[DATA LINES]
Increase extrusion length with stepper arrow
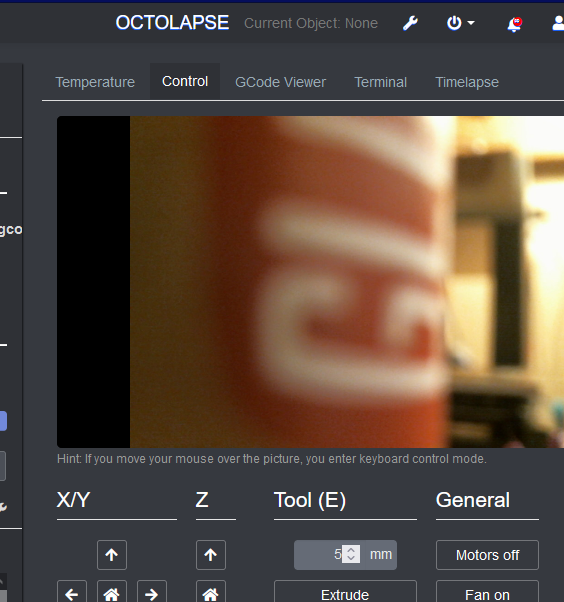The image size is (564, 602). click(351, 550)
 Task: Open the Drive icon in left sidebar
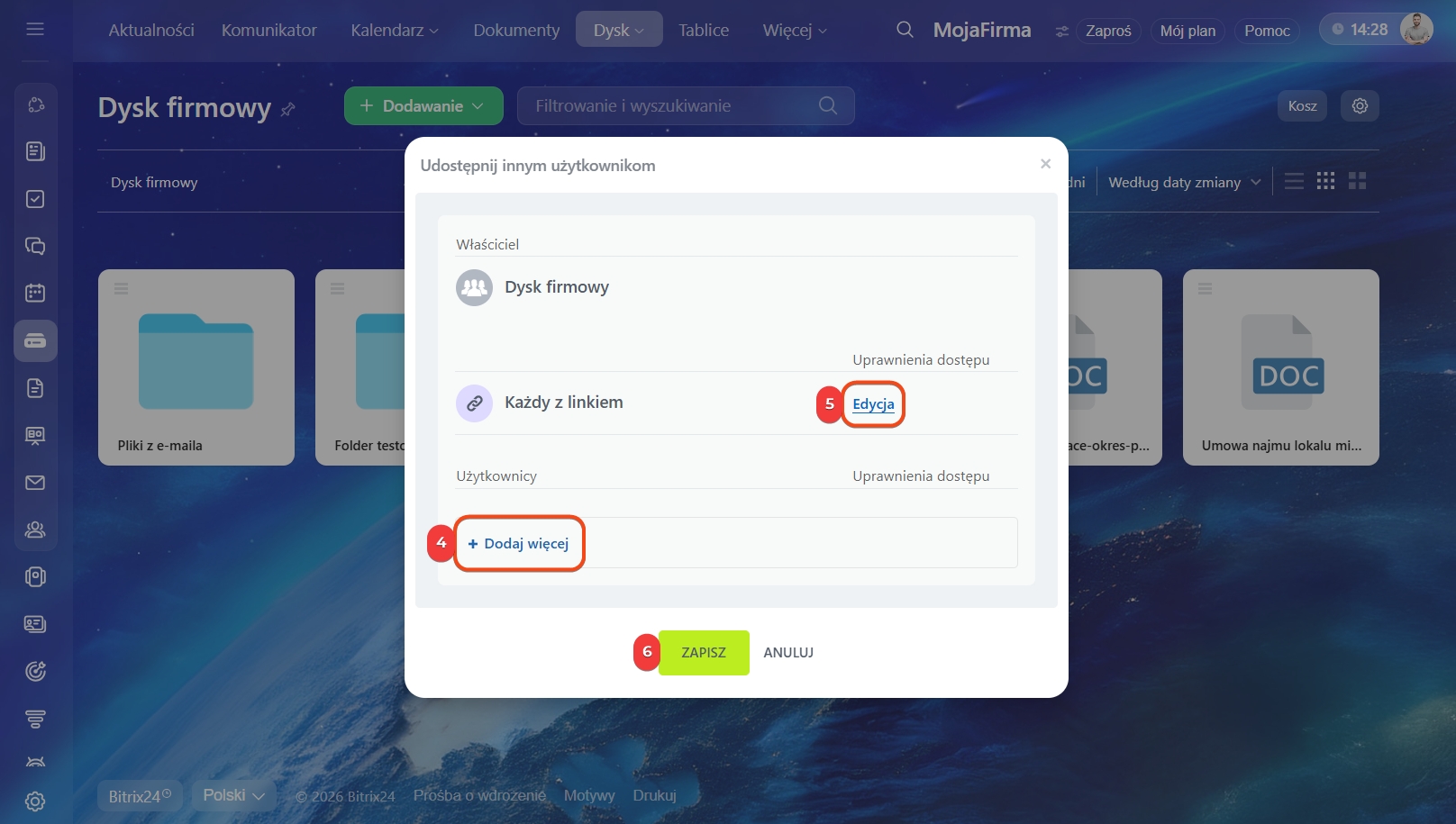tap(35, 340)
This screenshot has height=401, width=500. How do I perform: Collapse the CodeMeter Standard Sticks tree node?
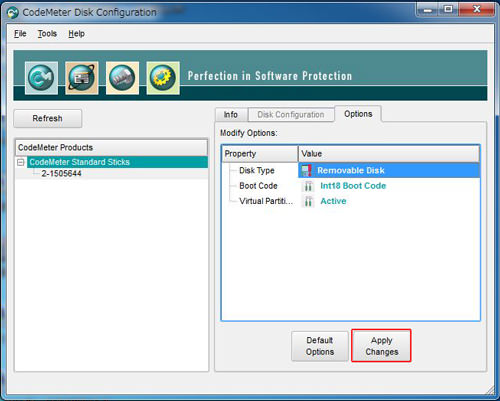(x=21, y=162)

[PROBLEM] Rewrite every line of the listing above, replacing "stepper arrow" with "spinner button" and leaving everything else unchanged. Omit the pictures from your answer.

[EXERCISE OUTPUT]
Increase extrusion length with spinner button
The image size is (564, 602). click(351, 550)
 Task: Open the Drive icon in left sidebar
tap(35, 340)
This screenshot has height=401, width=500. How do I perform: Collapse the CodeMeter Standard Sticks tree node?
(x=21, y=162)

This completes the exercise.